María Berrio, The Reckoning of Time (2019) Courtesy of Kohn Gallery

María Berrio: A Cloud’s Roots

Kohn Gallery, Los Angeles, 1 June-24 August

Colombian-born, New York-based Berrio explores hope and longing in immigrant identity in her latest works featuring female figures and birds in slightly surreal landscapes. Combining paper collage and watercolours to create chimeric forms, the animal and human protagonists of her paintings are at once delicate and densely layered—a reflection of emotional durability under duress. This marks her first solo show on the West Coast, but Berrio’s work can also be seen in Victoria Miro’s London show examining women, labour and migration (7 June-27 July).

Louise Bourgeois, Umbilical Cord (2003) © The Easton Foundation/ProLitteris Zurich; Photo: Christopher Burke

Louise Bourgeois & Pablo Picasso: Anatomies of Desire

Hauser & Wirth Zurich, 9 June-14 September 


Before descending upon Art Basel, many warm-up with a visit to Zurich Art Weekend (7-9 June) en-route. A highlight is this exhibition, curated by Marie-Laure Bernadac (a former curator at the Louvre, Picasso Museum and Centre Pompidou), which is the first time Bourgeois and Picasso’s work has been shown together as a duo—the two never met in the flesh, either. The exhibition of 90 paintings, sculptures and works on paper is based on the central theme of the couple because, while these artists are quite different, they are united by an interest in sexuality as a subject.

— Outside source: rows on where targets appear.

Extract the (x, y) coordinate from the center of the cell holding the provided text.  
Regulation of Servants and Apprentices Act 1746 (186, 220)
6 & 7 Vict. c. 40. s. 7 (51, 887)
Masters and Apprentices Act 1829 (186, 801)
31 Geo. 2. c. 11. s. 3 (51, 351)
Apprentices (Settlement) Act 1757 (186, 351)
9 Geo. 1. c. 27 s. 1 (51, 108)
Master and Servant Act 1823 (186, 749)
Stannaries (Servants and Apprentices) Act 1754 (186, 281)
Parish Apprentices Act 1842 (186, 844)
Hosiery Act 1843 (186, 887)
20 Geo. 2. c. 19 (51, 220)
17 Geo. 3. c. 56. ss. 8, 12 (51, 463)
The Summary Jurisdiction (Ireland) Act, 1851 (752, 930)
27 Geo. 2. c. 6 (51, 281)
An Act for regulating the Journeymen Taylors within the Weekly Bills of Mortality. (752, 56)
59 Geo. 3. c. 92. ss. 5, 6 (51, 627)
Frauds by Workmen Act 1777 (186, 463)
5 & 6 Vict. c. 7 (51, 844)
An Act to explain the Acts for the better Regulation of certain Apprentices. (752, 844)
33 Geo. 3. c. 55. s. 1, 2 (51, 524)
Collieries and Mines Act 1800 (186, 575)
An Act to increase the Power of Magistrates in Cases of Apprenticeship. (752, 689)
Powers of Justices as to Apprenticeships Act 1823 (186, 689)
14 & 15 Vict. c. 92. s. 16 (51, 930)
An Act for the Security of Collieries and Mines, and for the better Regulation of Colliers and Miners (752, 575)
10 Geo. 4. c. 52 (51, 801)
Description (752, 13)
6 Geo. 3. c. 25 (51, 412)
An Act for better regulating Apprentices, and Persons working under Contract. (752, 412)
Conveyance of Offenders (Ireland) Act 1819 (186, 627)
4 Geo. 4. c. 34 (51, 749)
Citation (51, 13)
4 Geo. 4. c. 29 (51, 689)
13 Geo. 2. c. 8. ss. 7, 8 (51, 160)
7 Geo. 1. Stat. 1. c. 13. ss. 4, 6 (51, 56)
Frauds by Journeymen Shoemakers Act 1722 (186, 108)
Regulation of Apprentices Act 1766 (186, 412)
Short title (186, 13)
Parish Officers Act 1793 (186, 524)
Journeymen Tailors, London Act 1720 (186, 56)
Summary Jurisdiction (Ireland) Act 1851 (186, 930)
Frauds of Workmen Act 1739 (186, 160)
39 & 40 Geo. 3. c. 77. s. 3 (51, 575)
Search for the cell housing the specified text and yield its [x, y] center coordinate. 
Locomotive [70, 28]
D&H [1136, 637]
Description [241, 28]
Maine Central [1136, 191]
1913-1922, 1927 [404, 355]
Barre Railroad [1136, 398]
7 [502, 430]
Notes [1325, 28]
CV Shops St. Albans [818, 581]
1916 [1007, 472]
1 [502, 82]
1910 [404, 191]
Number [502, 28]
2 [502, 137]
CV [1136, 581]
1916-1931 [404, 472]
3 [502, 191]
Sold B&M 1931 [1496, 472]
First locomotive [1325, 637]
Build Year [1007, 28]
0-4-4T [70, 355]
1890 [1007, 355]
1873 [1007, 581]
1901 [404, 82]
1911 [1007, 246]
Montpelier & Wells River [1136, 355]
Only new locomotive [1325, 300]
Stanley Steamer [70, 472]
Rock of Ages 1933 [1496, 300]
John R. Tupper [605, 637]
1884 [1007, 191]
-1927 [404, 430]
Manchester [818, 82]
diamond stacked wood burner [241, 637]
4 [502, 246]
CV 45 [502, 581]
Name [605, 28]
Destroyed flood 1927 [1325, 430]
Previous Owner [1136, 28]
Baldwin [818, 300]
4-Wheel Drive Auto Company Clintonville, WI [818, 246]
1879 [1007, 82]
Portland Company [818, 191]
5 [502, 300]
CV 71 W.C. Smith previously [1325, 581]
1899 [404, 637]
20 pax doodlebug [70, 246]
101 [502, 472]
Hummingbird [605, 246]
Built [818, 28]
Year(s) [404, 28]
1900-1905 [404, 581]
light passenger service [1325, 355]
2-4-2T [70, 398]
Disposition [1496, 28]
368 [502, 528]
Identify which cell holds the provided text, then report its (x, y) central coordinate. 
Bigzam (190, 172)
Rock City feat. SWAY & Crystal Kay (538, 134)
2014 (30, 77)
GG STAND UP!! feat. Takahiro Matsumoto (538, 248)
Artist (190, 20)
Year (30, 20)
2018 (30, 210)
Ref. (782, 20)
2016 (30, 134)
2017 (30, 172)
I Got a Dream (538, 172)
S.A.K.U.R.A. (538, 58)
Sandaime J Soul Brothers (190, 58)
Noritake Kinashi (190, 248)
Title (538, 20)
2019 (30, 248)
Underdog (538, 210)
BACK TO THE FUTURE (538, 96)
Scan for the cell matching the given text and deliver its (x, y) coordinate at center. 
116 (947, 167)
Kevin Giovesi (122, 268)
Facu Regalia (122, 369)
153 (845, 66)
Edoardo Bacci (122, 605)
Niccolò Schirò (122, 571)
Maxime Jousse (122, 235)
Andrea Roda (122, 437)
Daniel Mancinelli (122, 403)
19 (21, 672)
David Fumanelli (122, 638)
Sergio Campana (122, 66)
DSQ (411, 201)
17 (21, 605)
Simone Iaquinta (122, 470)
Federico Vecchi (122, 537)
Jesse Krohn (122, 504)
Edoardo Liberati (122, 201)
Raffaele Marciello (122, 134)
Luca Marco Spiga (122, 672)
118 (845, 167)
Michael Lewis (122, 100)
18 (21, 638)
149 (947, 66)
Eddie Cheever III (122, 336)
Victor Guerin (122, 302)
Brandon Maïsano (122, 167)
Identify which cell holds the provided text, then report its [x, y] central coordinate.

Deborah Roberts, After the Thunder (RR) (2019) © Deborah Roberts; courtesy the artist and Stephen Friedman Gallery

Deborah Roberts: If They Come

Stephen Friedman Gallery, London, 7 June–20 July

In her first solo exhibition in Europe, the US-based artist Deborah Roberts’s collage and mixed-media portrayals of fictional young black girls and boys appear at first playful, but underlying them is a meditation on race, gender politics and preconceived notions of black culture. This exhibition of new works takes its title from an open letter written by James Baldwin to the political activist Angela Davis while she was in prison in 1970; Roberts uses this as a starting point to reference the challenges and preconceptions that black children still face when growing up, nearly 50 years later.